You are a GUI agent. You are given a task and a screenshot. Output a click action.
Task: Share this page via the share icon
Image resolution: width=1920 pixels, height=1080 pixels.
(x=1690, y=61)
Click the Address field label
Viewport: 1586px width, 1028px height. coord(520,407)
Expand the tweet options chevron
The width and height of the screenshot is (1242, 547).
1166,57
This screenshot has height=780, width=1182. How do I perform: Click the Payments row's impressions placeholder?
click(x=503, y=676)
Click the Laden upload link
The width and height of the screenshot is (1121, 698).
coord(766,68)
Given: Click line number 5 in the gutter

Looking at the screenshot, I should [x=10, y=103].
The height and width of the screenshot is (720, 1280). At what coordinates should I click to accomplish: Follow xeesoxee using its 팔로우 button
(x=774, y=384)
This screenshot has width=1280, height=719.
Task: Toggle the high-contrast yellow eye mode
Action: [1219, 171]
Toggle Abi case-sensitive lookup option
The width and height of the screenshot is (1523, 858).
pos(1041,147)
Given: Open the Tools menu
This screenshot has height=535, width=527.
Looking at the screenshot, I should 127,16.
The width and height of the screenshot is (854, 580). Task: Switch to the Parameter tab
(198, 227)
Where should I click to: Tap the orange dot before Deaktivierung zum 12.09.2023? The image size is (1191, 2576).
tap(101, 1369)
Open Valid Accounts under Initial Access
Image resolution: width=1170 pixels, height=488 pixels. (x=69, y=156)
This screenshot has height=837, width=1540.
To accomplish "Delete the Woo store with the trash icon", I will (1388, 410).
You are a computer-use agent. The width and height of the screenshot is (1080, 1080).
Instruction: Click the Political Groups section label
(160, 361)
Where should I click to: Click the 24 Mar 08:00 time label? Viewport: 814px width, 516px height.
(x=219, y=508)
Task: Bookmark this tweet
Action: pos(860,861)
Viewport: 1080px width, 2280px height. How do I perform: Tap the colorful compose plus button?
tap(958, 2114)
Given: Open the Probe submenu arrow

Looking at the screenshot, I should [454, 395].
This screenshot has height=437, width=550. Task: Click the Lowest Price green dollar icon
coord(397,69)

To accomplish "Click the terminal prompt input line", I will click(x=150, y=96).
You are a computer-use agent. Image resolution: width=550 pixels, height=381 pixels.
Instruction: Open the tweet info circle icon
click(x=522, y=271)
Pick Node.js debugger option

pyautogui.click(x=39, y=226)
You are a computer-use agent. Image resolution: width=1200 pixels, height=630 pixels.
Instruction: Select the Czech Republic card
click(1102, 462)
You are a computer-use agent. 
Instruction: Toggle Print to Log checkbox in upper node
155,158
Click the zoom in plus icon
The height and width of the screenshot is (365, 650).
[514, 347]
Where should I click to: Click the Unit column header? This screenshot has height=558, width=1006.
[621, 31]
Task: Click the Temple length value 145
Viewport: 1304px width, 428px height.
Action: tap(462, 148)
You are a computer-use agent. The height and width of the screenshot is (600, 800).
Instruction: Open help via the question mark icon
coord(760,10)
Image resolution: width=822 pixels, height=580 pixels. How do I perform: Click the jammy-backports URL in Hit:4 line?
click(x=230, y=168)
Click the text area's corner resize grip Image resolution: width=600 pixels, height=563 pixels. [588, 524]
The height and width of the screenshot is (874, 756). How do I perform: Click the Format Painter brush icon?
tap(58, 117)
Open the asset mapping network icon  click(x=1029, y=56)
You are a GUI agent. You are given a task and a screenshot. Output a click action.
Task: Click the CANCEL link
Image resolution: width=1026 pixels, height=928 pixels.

## Problem to solve
The data should be copied out in full, exactly as it reads.

## Expected output
You are a GUI agent. You are given a task and a screenshot. Output a click action.
Task: Share this page via the share icon
Image resolution: width=1920 pixels, height=1080 pixels.
(x=1690, y=61)
Click the Address field label
Viewport: 1586px width, 1028px height. coord(520,407)
Expand the tweet options chevron
The width and height of the screenshot is (1242, 547).
1166,57
This screenshot has height=780, width=1182. How do I perform: Click the Payments row's impressions placeholder?
click(x=503, y=676)
Click the Laden upload link
The width and height of the screenshot is (1121, 698).
coord(766,68)
Given: Click line number 5 in the gutter

Looking at the screenshot, I should [x=10, y=103].
The height and width of the screenshot is (720, 1280). At what coordinates should I click to accomplish: Follow xeesoxee using its 팔로우 button
(x=774, y=384)
This screenshot has width=1280, height=719.
Task: Toggle the high-contrast yellow eye mode
Action: [1219, 171]
Toggle Abi case-sensitive lookup option
The width and height of the screenshot is (1523, 858).
pos(1041,147)
Given: Open the Tools menu
This screenshot has height=535, width=527.
Looking at the screenshot, I should 127,16.
The width and height of the screenshot is (854, 580). Task: Switch to the Parameter tab
(198, 227)
Where should I click to: Tap the orange dot before Deaktivierung zum 12.09.2023? The image size is (1191, 2576).
tap(101, 1369)
Open Valid Accounts under Initial Access
Image resolution: width=1170 pixels, height=488 pixels. (x=69, y=156)
This screenshot has height=837, width=1540.
To accomplish "Delete the Woo store with the trash icon", I will (1388, 410).
You are a computer-use agent. The width and height of the screenshot is (1080, 1080).
Instruction: Click the Political Groups section label
(160, 361)
Where should I click to: Click the 24 Mar 08:00 time label? Viewport: 814px width, 516px height.
(x=219, y=508)
Task: Bookmark this tweet
Action: pos(860,861)
Viewport: 1080px width, 2280px height. How do I perform: Tap the colorful compose plus button?
tap(958, 2114)
Given: Open the Probe submenu arrow

Looking at the screenshot, I should [454, 395].
This screenshot has height=437, width=550. Task: Click the Lowest Price green dollar icon
coord(397,69)

To accomplish "Click the terminal prompt input line", I will click(x=150, y=96).
You are a computer-use agent. Image resolution: width=550 pixels, height=381 pixels.
Instruction: Open the tweet info circle icon
click(x=522, y=271)
Pick Node.js debugger option

pyautogui.click(x=39, y=226)
You are a computer-use agent. Image resolution: width=1200 pixels, height=630 pixels.
Instruction: Select the Czech Republic card
click(1102, 462)
You are a computer-use agent. 
Instruction: Toggle Print to Log checkbox in upper node
155,158
Click the zoom in plus icon
The height and width of the screenshot is (365, 650).
[514, 347]
Where should I click to: Click the Unit column header? This screenshot has height=558, width=1006.
[621, 31]
Task: Click the Temple length value 145
Viewport: 1304px width, 428px height.
Action: tap(462, 148)
You are a computer-use agent. The height and width of the screenshot is (600, 800).
Instruction: Open help via the question mark icon
coord(760,10)
Image resolution: width=822 pixels, height=580 pixels. How do I perform: Click the jammy-backports URL in Hit:4 line?
click(x=230, y=168)
Click the text area's corner resize grip Image resolution: width=600 pixels, height=563 pixels. [588, 524]
The height and width of the screenshot is (874, 756). How do I perform: Click the Format Painter brush icon?
tap(58, 117)
Open the asset mapping network icon  click(x=1029, y=56)
You are a GUI agent. You are given a task and a screenshot. Output a click action.
Task: Click the CANCEL link
Image resolution: width=1026 pixels, height=928 pixels.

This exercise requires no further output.